■ Exercise input:
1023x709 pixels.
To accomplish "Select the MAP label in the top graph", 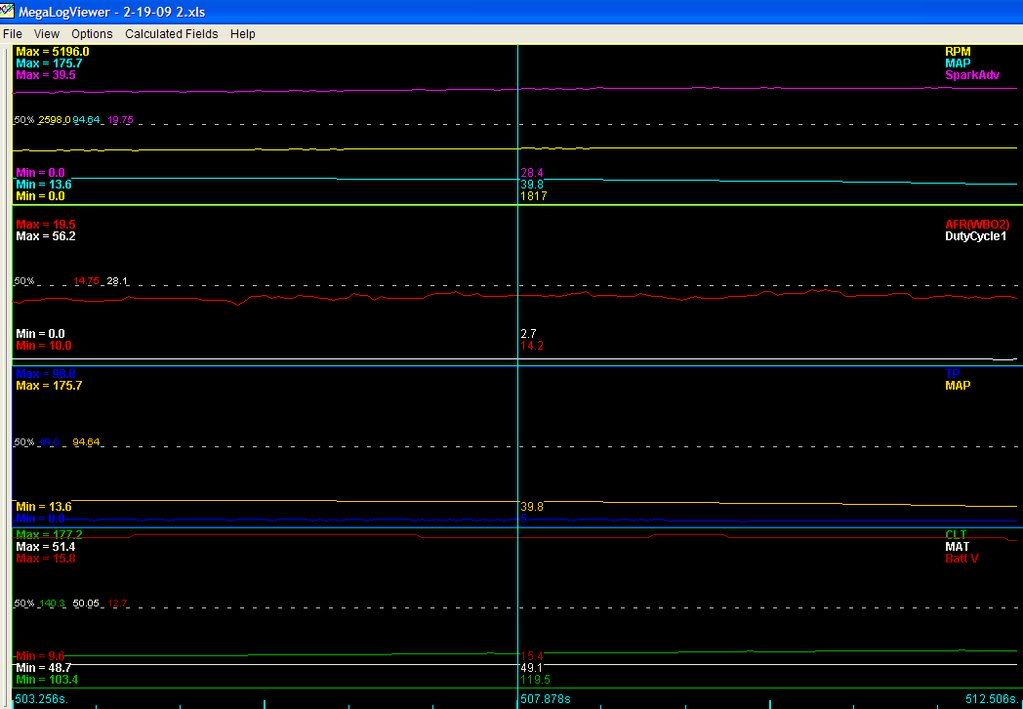I will click(x=960, y=62).
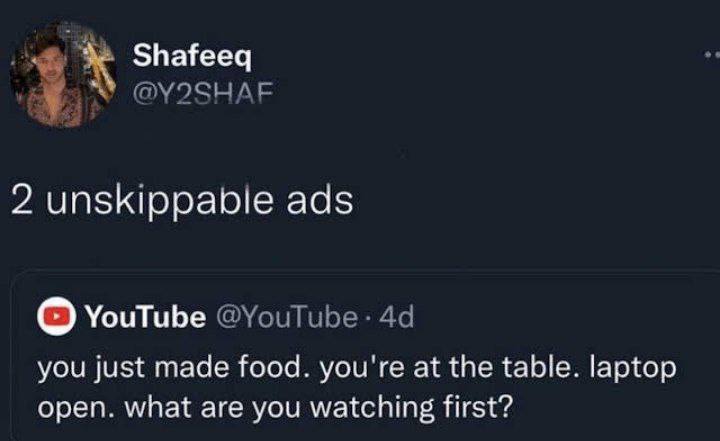Click the number "2" starting the tweet
Screen dimensions: 720x441
tap(21, 200)
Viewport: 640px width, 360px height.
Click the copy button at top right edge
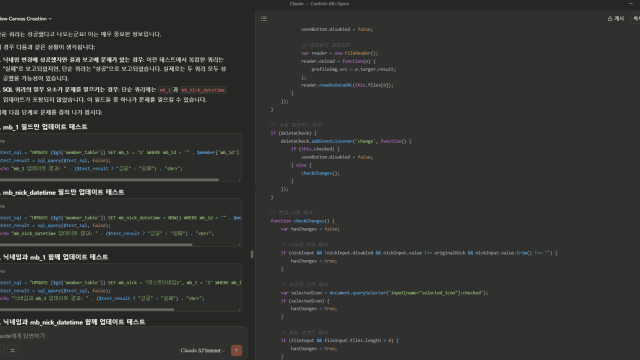tap(636, 18)
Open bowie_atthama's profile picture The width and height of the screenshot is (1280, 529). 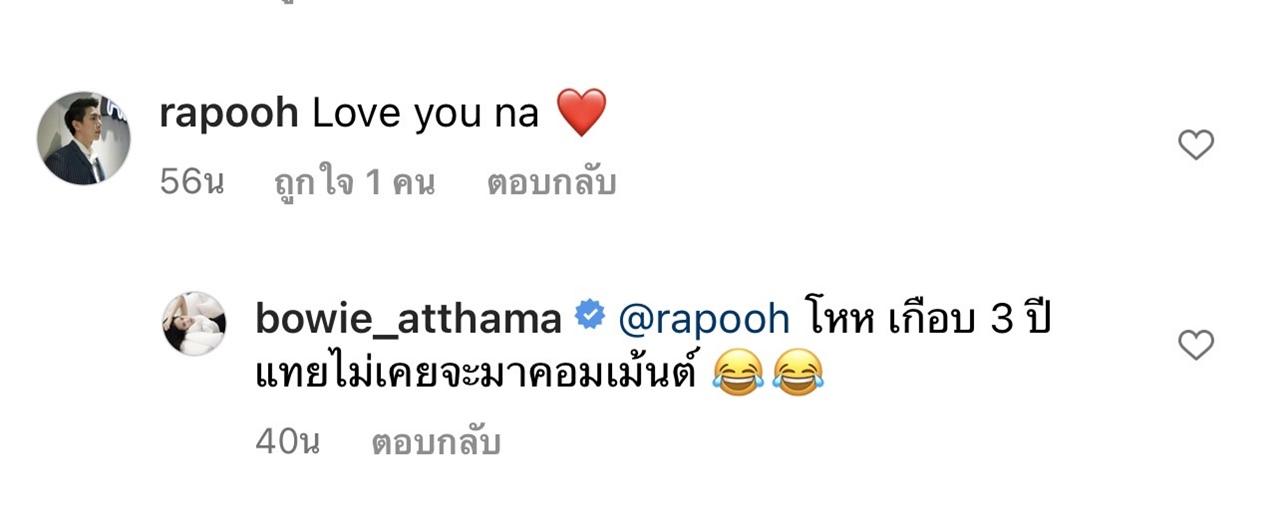click(194, 323)
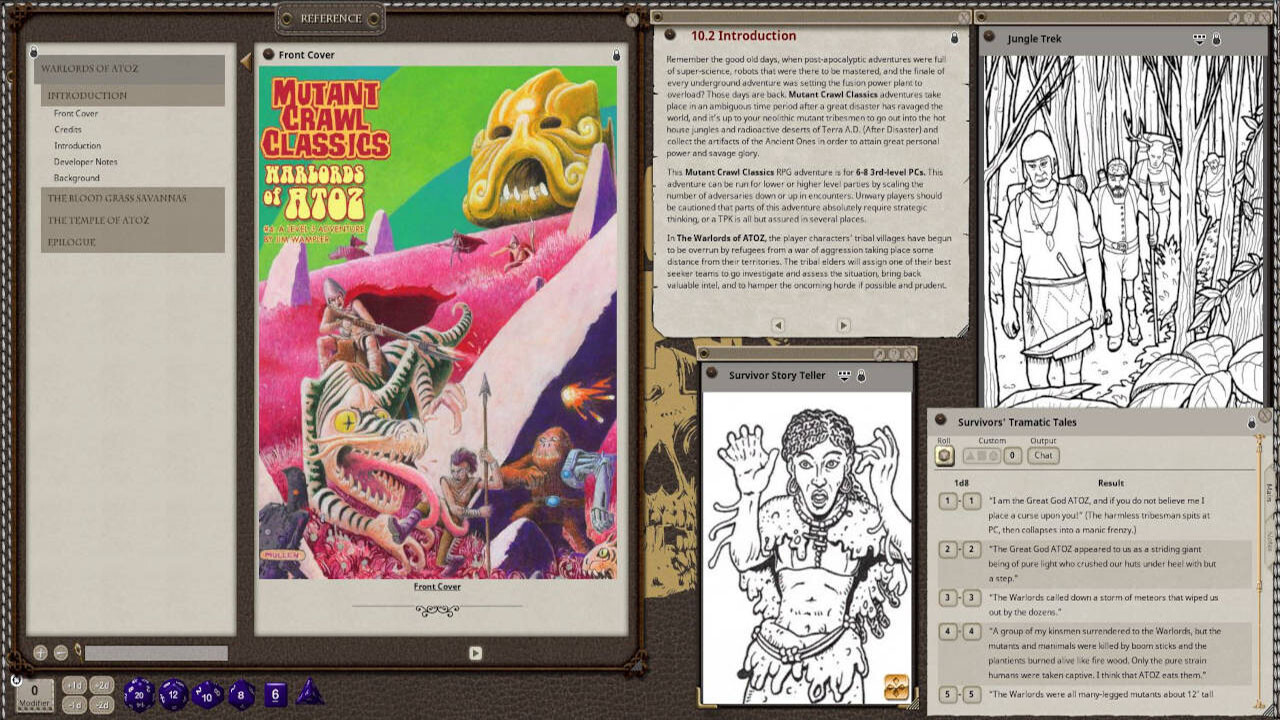The width and height of the screenshot is (1280, 720).
Task: Click the zoom-in plus icon under the reference book
Action: pyautogui.click(x=40, y=651)
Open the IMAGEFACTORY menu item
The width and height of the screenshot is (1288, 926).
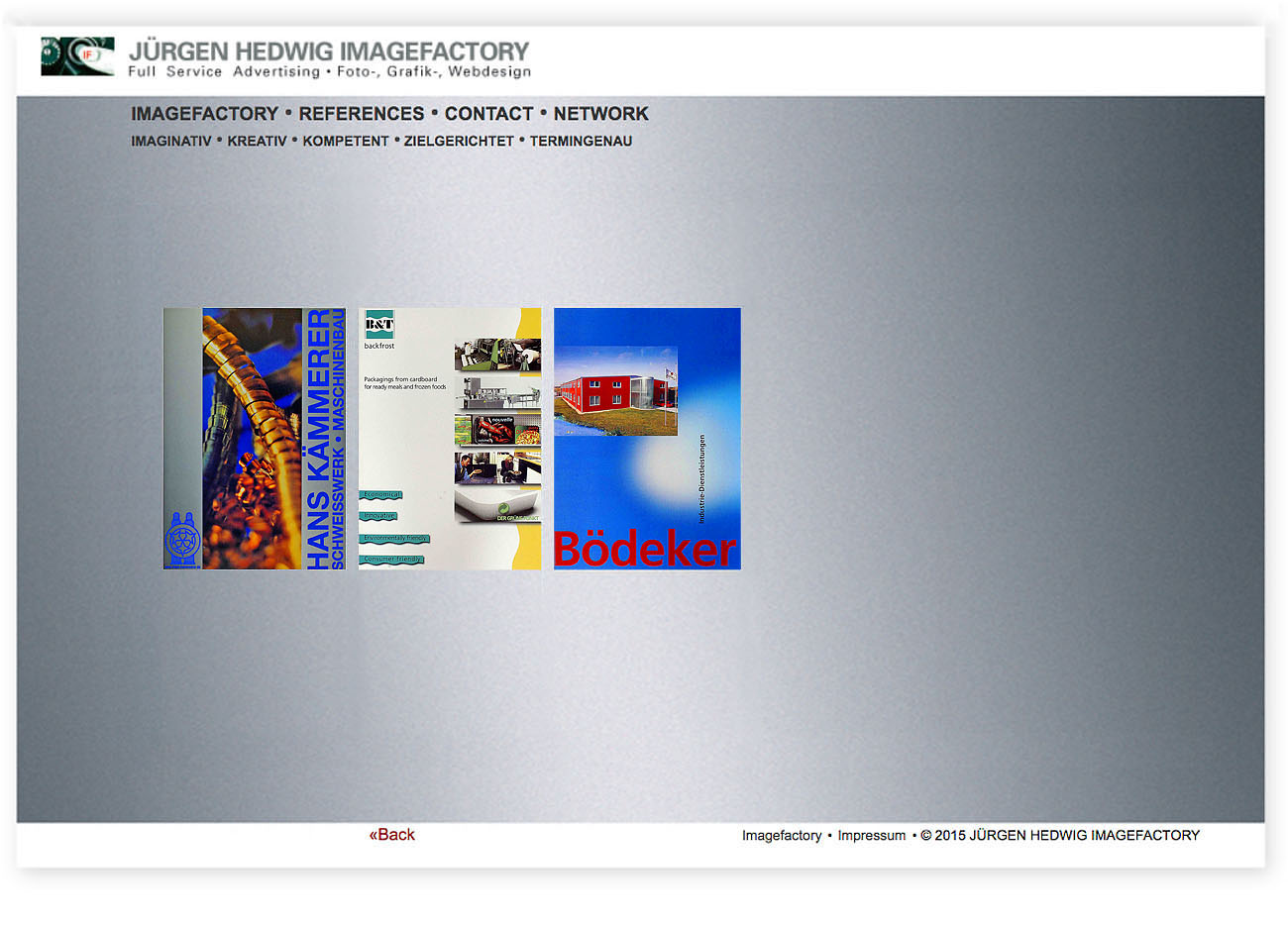204,114
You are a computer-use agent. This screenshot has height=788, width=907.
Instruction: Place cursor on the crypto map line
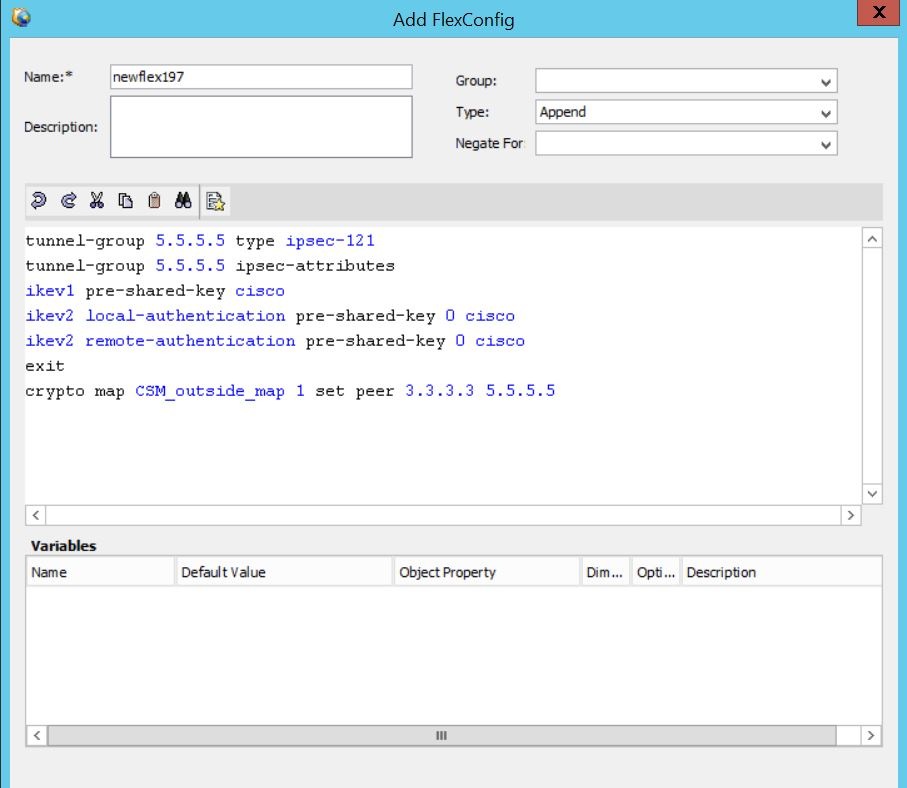tap(290, 391)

■ Aim of the task:
Pictures do not go in the copy. Write out exactly the lines from the line containing "Instruction: Place cursor" through the last line of the listing.

■ Answer for the task:
Instruction: Place cursor on the crypto map line
tap(290, 391)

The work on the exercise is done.